→ **REQUIREMENTS**: Rewrite only the listing lines from the one holding "You are a GUI" through the one holding "Image resolution: width=924", inclusive, changing "one action" to "a single action" and leaving everything else the same.

→ **Stored items from a collection**:

====================

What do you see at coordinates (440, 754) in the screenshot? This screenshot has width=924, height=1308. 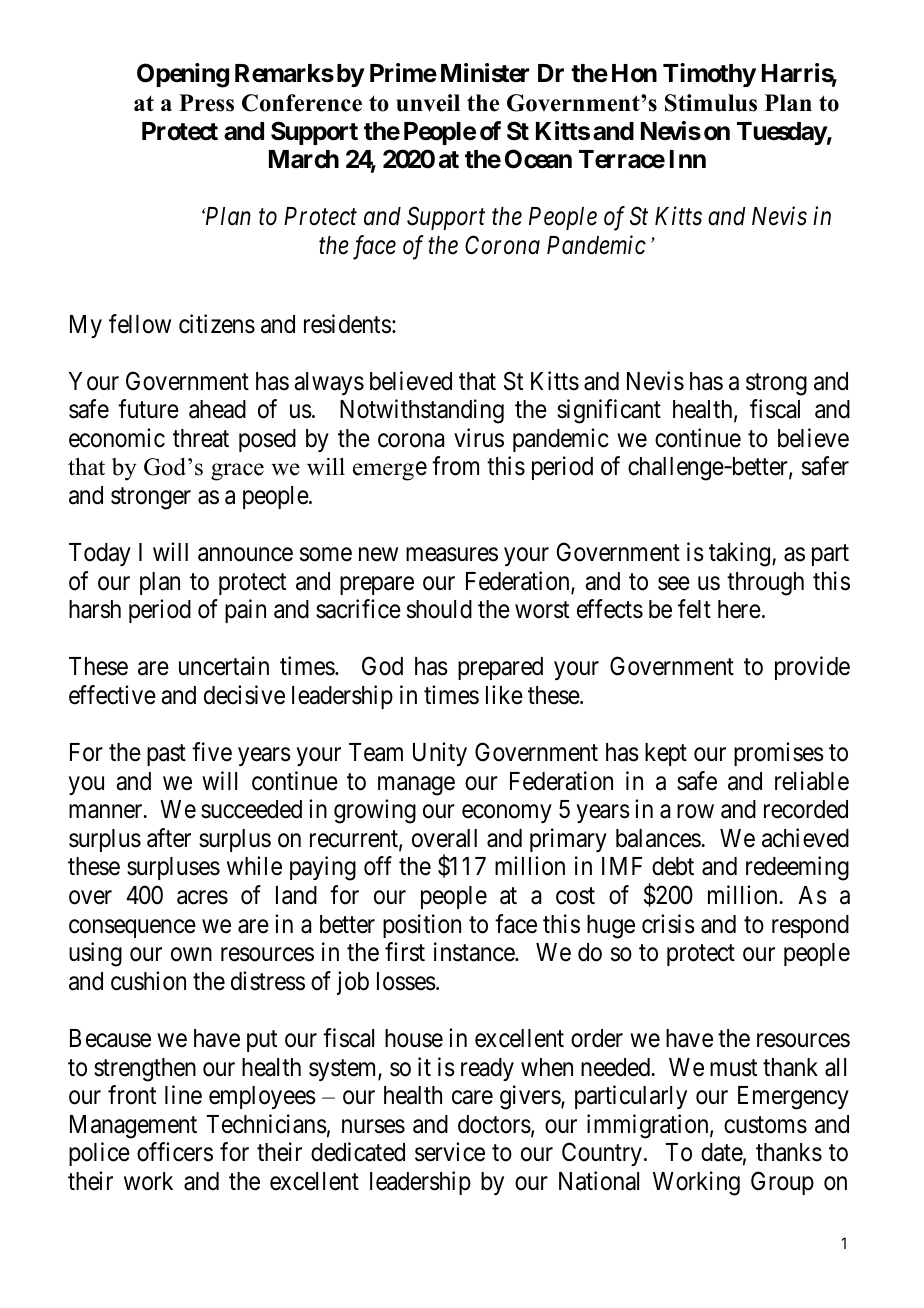 I see `Unity` at bounding box center [440, 754].
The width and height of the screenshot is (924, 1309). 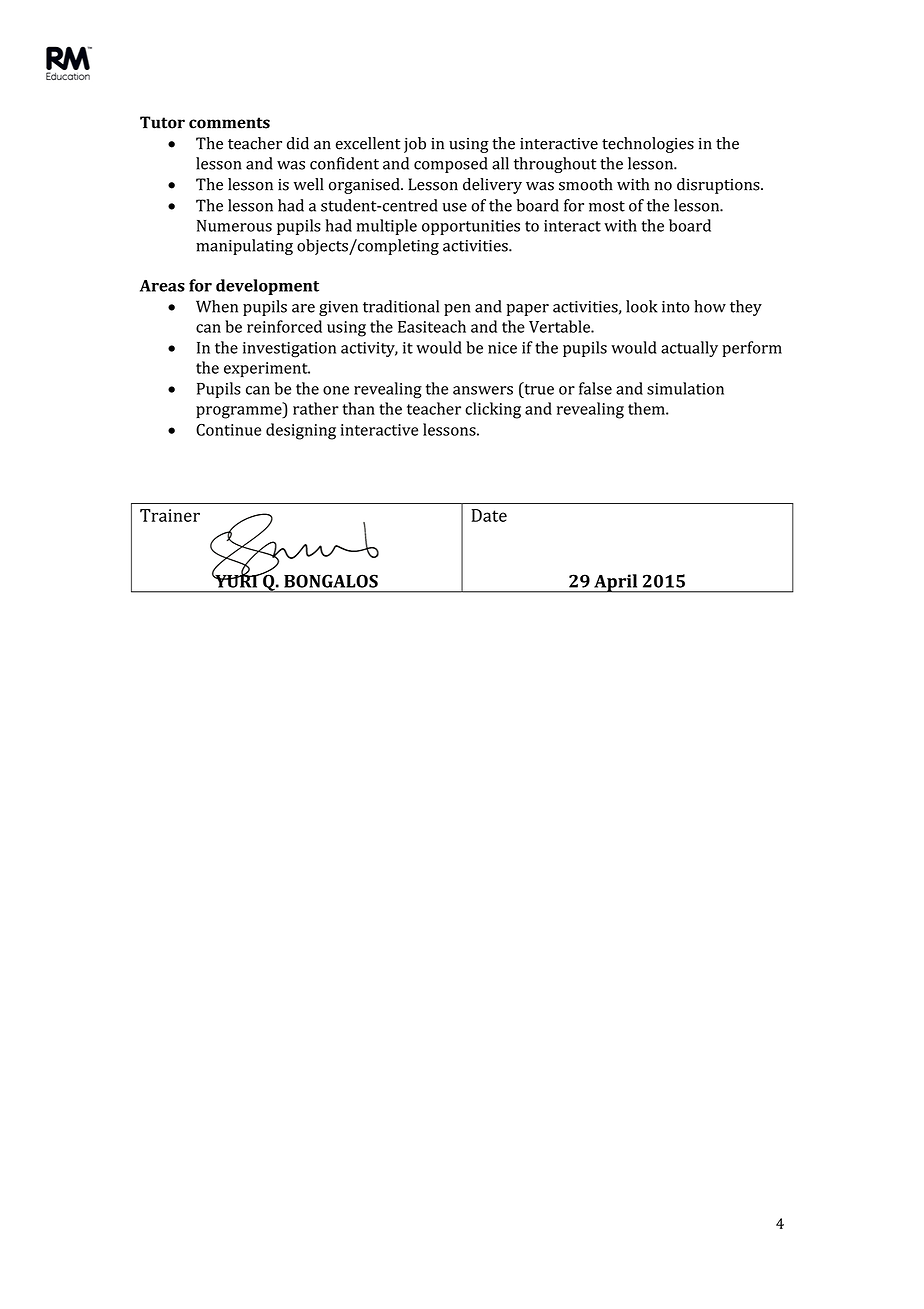 What do you see at coordinates (685, 388) in the screenshot?
I see `simulation` at bounding box center [685, 388].
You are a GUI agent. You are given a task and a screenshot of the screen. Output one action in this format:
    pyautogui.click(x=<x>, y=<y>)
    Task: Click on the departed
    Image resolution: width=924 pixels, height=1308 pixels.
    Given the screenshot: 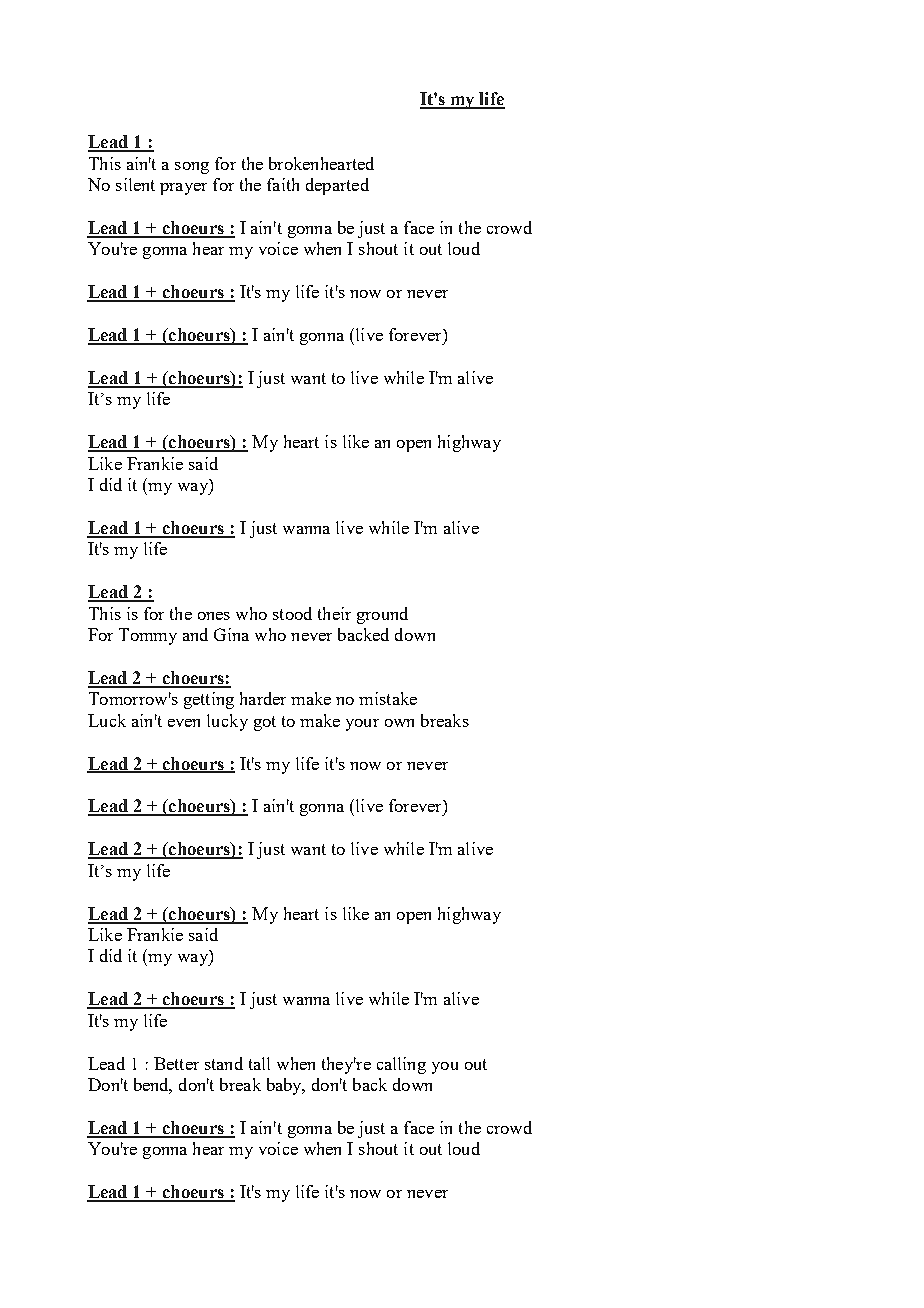 What is the action you would take?
    pyautogui.click(x=337, y=186)
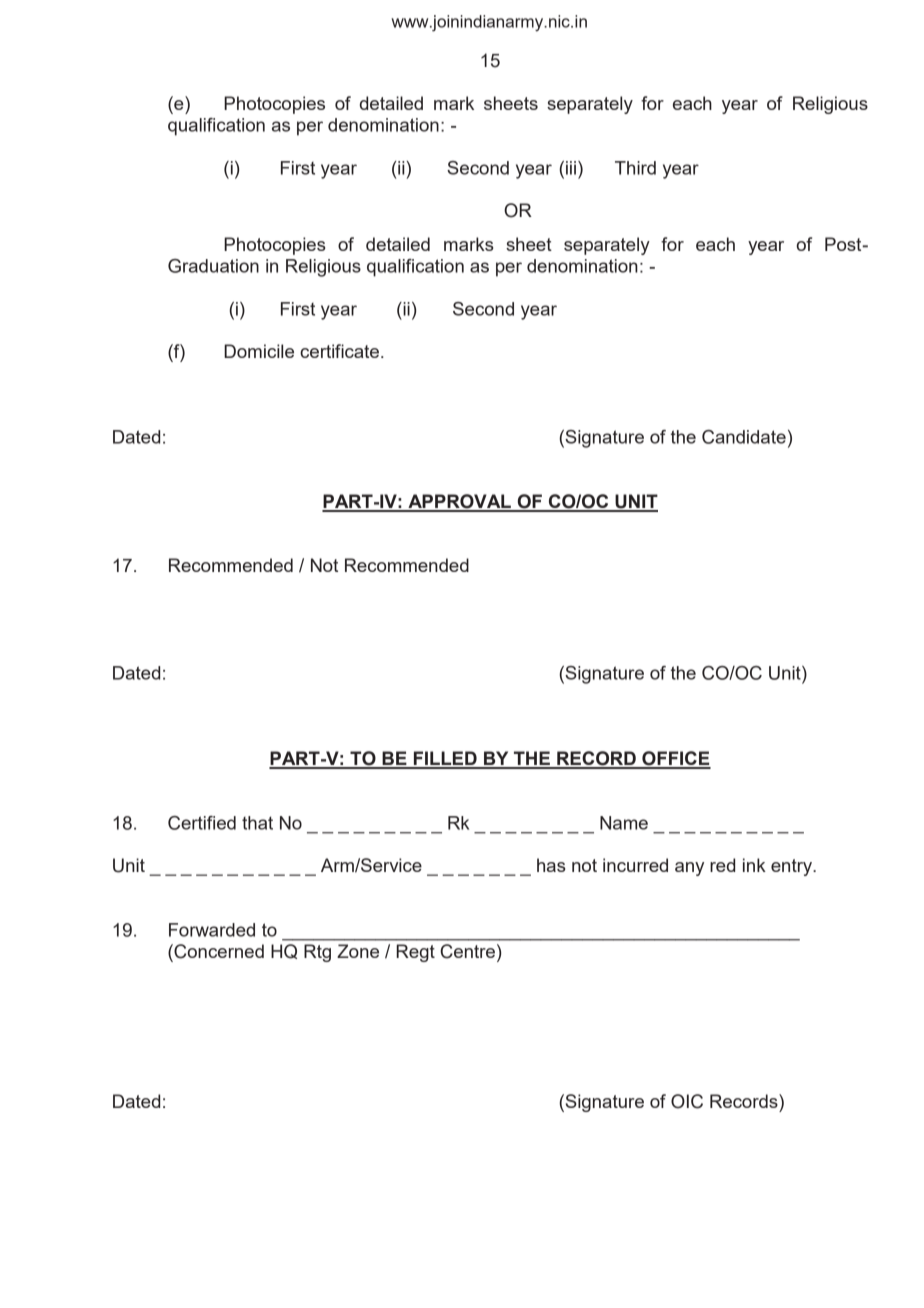 The image size is (924, 1308). What do you see at coordinates (459, 502) in the document?
I see `APPROVAL` at bounding box center [459, 502].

====================

→ **ANSWER**:
You are a GUI agent. You are given a task and a screenshot of the screen. Output a single action in this format:
    pyautogui.click(x=<x>, y=<y>)
    Task: Click on the departed
    Image resolution: width=924 pixels, height=1308 pixels.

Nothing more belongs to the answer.